## WHAT IS REQUIRED
In the entries below, the lines from the one with "The width and height of the screenshot is (830, 478)." through the one with "You are a computer-use agent. Viewport: 720px" are to be copied exactly; both ends count.

## EXTRACTED MATERIAL

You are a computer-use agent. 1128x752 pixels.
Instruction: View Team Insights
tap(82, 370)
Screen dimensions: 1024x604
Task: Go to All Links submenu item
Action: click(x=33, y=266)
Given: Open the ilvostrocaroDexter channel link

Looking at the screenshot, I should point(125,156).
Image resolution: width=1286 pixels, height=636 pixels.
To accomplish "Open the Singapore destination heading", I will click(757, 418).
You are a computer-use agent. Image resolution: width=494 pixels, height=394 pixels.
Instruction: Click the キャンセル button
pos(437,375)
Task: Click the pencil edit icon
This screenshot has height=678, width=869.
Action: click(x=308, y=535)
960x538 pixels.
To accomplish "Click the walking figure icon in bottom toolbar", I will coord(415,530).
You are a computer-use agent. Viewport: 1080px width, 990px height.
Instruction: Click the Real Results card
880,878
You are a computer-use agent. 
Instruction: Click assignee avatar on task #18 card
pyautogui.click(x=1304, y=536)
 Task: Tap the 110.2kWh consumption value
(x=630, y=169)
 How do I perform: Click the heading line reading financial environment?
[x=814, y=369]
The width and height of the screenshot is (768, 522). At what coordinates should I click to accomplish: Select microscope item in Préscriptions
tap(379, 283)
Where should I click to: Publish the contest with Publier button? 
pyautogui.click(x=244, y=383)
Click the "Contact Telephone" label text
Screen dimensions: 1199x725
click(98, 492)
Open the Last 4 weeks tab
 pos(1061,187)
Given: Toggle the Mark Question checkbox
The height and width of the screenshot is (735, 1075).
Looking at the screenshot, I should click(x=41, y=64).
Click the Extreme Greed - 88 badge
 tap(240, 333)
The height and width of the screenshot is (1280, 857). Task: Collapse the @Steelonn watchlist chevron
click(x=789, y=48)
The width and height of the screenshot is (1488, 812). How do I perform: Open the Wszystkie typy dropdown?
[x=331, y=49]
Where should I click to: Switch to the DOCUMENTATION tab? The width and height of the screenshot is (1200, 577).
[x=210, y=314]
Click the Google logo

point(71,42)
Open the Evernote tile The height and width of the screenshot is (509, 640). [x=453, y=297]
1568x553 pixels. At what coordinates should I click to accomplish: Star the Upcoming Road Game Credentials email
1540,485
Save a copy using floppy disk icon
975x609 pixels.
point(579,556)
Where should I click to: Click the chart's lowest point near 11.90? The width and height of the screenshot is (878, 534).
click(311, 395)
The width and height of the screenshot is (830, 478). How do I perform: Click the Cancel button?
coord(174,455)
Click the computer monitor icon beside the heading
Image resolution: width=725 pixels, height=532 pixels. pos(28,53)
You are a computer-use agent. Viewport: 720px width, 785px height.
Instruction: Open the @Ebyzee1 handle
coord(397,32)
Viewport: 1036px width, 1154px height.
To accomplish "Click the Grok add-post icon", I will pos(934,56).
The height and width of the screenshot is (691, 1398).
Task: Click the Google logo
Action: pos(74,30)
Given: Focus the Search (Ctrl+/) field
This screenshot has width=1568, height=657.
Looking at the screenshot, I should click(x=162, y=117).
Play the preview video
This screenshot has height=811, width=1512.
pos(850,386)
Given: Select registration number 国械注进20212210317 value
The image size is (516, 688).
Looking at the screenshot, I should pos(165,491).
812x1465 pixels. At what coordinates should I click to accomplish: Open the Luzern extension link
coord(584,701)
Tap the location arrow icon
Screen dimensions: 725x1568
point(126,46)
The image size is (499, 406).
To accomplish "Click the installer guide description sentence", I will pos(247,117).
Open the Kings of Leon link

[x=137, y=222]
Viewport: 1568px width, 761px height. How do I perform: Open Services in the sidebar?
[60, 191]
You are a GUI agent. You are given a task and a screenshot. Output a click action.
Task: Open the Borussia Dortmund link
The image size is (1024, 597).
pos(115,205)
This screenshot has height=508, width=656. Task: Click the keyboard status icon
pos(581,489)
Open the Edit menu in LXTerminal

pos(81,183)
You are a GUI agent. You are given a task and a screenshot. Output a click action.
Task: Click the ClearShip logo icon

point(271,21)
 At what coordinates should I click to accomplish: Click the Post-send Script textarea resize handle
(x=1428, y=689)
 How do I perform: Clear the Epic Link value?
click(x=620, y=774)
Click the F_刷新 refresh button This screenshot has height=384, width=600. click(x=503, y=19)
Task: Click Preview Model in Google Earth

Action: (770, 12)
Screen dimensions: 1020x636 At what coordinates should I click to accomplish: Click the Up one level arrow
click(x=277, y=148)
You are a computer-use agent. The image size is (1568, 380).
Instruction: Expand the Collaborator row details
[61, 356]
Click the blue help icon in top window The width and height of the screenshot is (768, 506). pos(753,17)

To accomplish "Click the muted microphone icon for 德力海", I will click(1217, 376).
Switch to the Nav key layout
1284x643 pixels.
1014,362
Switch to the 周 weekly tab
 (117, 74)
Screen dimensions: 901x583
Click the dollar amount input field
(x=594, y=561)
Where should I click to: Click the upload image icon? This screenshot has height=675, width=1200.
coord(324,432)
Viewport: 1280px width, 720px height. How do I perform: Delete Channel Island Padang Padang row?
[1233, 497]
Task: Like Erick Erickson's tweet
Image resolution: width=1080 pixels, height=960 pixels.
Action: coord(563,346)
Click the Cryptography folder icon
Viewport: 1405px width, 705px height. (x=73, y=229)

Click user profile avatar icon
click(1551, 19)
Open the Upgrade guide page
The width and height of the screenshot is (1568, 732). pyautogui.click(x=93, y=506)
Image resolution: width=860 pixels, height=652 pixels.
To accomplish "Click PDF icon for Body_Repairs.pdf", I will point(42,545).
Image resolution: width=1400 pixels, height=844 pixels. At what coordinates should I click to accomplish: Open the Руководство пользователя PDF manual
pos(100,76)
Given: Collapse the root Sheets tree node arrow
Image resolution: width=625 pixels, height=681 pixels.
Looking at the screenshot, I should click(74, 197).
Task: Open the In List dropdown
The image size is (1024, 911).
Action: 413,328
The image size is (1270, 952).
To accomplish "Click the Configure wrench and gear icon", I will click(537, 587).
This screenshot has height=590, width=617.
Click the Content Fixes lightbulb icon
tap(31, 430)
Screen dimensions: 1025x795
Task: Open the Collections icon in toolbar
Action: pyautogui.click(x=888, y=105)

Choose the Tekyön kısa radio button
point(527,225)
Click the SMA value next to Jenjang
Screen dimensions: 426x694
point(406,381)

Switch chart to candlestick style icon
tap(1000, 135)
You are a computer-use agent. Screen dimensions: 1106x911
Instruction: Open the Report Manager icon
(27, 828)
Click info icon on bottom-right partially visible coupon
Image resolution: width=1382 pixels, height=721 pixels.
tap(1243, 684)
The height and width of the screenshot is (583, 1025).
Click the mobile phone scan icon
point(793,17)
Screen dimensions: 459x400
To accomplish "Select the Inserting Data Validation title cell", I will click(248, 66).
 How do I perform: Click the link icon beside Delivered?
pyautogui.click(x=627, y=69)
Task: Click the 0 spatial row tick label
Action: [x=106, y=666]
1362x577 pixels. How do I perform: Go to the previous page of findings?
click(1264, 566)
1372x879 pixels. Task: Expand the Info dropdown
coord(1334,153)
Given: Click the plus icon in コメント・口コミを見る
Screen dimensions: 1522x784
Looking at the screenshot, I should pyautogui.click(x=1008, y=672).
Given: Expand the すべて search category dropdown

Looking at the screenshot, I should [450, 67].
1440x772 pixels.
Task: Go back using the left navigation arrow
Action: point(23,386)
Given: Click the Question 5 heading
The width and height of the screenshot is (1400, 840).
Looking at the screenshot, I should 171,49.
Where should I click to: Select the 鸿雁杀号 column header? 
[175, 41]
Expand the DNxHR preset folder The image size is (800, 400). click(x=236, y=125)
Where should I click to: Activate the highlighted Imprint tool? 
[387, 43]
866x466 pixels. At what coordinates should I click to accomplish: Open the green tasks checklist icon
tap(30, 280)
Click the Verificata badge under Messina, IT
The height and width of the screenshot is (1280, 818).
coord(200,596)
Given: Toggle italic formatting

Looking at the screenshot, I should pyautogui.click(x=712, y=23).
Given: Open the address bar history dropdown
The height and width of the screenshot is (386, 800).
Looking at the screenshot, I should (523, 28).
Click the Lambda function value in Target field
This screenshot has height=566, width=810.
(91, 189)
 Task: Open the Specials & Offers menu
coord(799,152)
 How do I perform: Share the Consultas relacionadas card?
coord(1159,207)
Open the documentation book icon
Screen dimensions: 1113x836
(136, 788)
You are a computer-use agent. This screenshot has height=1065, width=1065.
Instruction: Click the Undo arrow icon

## OUTPUT OF THE TASK
The width and height of the screenshot is (830, 478). How do I perform: Click the Cancel button?
coord(174,455)
Click the computer monitor icon beside the heading
Image resolution: width=725 pixels, height=532 pixels. pos(28,53)
You are a computer-use agent. Viewport: 720px width, 785px height.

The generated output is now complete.